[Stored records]
* * * * * * *
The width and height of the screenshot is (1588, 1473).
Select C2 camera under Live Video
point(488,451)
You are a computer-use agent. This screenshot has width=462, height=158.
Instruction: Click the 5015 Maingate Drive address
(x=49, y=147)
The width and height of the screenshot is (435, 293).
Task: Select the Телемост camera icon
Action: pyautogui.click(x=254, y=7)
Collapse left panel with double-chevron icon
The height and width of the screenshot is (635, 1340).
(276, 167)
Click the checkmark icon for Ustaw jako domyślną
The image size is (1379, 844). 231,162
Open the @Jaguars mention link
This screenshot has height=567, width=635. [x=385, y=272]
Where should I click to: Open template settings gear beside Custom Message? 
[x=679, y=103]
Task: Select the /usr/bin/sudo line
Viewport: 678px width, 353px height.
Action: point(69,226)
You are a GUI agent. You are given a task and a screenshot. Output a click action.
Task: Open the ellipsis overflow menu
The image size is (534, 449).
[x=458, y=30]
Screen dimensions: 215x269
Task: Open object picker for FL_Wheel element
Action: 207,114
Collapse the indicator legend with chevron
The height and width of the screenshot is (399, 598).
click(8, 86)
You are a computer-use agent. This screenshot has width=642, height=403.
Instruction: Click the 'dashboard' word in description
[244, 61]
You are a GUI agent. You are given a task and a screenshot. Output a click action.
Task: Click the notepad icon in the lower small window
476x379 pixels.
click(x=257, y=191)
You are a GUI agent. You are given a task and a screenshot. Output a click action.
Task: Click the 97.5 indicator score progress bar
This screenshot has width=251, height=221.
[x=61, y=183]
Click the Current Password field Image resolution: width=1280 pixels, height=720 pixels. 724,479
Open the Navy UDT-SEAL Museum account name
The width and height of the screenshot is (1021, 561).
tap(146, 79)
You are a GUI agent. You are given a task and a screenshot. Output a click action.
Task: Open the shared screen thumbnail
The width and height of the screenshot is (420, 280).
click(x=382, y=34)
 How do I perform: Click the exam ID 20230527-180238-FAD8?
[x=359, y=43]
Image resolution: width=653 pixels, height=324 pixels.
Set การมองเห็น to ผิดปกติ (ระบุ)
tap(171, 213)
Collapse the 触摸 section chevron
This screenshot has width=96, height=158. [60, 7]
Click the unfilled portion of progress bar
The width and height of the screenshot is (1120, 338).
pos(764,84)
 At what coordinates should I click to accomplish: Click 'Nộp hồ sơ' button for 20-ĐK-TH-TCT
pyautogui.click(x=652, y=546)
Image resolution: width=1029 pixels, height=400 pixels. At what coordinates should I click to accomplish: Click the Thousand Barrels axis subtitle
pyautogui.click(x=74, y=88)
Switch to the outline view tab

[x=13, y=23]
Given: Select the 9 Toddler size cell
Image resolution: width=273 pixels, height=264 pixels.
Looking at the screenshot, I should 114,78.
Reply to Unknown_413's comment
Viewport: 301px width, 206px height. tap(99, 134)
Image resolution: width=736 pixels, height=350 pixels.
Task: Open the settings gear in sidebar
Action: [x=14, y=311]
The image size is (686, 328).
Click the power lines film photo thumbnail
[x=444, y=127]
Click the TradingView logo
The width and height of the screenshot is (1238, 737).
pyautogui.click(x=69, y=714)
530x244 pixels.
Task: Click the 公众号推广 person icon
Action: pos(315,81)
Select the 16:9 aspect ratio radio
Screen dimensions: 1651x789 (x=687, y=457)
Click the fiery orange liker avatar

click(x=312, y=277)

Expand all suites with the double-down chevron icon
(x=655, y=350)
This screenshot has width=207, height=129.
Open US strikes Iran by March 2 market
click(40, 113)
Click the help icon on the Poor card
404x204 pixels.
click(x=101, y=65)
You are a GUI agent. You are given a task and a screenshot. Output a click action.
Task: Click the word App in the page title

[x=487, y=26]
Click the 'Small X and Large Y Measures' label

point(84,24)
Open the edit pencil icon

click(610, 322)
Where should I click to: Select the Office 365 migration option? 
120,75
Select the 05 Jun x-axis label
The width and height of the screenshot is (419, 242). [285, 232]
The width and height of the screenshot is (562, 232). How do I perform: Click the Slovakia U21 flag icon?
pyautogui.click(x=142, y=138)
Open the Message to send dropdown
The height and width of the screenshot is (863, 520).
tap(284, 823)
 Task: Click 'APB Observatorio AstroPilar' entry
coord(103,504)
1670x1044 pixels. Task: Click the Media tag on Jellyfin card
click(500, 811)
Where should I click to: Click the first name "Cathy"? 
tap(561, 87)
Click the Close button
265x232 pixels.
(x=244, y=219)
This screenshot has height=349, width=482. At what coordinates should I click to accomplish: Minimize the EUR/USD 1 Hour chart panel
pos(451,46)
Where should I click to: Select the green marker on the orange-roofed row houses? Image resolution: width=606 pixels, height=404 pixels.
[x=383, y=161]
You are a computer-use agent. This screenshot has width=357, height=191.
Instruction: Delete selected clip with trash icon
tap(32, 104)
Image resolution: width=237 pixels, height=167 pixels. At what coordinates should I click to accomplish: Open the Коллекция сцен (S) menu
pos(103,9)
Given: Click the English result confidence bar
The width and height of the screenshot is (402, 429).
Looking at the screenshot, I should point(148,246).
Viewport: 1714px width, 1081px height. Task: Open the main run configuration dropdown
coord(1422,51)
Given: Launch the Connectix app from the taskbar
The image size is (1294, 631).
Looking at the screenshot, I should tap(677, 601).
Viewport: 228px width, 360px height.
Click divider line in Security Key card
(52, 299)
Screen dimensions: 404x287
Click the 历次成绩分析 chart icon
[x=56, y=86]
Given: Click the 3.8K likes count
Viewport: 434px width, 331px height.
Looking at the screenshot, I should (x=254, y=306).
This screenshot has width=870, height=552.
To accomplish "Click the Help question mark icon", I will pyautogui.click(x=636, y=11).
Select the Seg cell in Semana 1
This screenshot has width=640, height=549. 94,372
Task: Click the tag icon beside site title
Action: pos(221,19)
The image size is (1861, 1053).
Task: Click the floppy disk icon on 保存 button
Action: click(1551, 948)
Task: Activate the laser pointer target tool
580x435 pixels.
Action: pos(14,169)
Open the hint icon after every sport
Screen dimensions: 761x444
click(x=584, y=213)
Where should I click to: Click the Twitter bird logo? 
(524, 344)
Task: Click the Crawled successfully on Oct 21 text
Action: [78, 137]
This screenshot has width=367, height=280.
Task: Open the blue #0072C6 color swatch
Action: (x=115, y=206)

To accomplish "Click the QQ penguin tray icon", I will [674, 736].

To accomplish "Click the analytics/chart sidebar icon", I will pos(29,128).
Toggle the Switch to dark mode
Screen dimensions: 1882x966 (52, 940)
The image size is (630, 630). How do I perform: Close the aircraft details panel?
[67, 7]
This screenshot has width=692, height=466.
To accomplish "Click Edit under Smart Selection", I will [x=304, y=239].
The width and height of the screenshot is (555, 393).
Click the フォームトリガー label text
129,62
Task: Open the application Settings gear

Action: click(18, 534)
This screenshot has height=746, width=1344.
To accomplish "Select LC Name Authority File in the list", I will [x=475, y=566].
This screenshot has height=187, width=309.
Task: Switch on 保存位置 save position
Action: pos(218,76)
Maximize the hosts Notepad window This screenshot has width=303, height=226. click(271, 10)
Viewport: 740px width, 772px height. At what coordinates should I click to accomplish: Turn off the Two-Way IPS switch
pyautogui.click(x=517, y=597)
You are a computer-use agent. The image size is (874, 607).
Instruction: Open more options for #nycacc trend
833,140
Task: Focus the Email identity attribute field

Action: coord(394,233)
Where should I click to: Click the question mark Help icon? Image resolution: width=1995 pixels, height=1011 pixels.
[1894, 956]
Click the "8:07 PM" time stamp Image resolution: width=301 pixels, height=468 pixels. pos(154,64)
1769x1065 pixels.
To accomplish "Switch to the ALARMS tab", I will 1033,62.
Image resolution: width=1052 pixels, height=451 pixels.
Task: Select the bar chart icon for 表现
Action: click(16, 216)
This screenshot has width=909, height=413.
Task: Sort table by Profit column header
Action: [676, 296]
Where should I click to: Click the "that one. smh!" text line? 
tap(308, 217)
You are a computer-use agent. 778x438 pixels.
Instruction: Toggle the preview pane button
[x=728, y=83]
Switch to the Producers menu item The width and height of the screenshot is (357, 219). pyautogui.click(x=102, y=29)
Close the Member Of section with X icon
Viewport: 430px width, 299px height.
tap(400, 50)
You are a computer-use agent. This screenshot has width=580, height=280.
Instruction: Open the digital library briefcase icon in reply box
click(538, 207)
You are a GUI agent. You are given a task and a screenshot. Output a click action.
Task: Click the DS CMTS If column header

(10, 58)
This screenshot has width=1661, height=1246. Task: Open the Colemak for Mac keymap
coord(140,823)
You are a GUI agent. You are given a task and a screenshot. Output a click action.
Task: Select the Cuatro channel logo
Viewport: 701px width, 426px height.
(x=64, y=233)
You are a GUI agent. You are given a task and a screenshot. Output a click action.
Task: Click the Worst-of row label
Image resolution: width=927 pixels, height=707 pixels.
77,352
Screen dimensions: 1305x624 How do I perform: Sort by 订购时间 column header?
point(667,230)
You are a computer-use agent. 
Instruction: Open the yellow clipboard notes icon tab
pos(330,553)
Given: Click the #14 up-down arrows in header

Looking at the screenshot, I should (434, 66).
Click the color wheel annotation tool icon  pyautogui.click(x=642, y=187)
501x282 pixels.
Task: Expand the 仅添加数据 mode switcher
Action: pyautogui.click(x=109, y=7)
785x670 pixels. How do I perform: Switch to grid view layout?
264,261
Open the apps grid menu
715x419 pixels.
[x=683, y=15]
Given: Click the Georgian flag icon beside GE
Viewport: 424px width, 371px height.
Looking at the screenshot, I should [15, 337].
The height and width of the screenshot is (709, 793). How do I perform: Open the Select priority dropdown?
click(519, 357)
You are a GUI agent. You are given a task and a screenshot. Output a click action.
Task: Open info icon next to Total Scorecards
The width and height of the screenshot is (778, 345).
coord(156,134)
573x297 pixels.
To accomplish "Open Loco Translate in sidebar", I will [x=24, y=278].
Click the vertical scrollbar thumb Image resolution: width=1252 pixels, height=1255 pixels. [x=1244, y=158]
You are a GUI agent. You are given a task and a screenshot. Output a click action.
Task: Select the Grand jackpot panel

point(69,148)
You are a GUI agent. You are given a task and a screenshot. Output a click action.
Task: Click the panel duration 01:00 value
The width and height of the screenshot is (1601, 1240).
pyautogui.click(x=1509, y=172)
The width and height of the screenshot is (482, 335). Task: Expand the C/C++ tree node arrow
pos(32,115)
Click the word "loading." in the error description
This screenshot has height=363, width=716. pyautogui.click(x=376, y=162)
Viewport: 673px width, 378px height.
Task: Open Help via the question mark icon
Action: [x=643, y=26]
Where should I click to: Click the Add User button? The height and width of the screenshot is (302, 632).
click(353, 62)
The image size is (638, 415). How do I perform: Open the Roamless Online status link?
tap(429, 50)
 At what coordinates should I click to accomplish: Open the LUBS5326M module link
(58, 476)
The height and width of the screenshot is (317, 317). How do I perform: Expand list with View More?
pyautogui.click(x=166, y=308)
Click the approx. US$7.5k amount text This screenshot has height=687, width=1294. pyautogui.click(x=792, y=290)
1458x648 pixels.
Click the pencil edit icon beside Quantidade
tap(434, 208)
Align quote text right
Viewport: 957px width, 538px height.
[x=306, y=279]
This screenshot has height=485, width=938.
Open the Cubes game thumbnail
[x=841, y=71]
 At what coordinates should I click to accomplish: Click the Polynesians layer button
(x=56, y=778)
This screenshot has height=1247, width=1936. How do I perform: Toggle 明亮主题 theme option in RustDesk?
* * * * * * *
■ Aim of the exercise ■
Transcribe the lines above verbatim, from the line with "785x670 pixels. How" up to and including the line with "click(519, 357)".

■ The reply ■
785x670 pixels. How do I perform: Switch to grid view layout?
264,261
Open the apps grid menu
715x419 pixels.
[x=683, y=15]
Given: Click the Georgian flag icon beside GE
Viewport: 424px width, 371px height.
Looking at the screenshot, I should [15, 337].
The height and width of the screenshot is (709, 793). How do I perform: Open the Select priority dropdown?
click(519, 357)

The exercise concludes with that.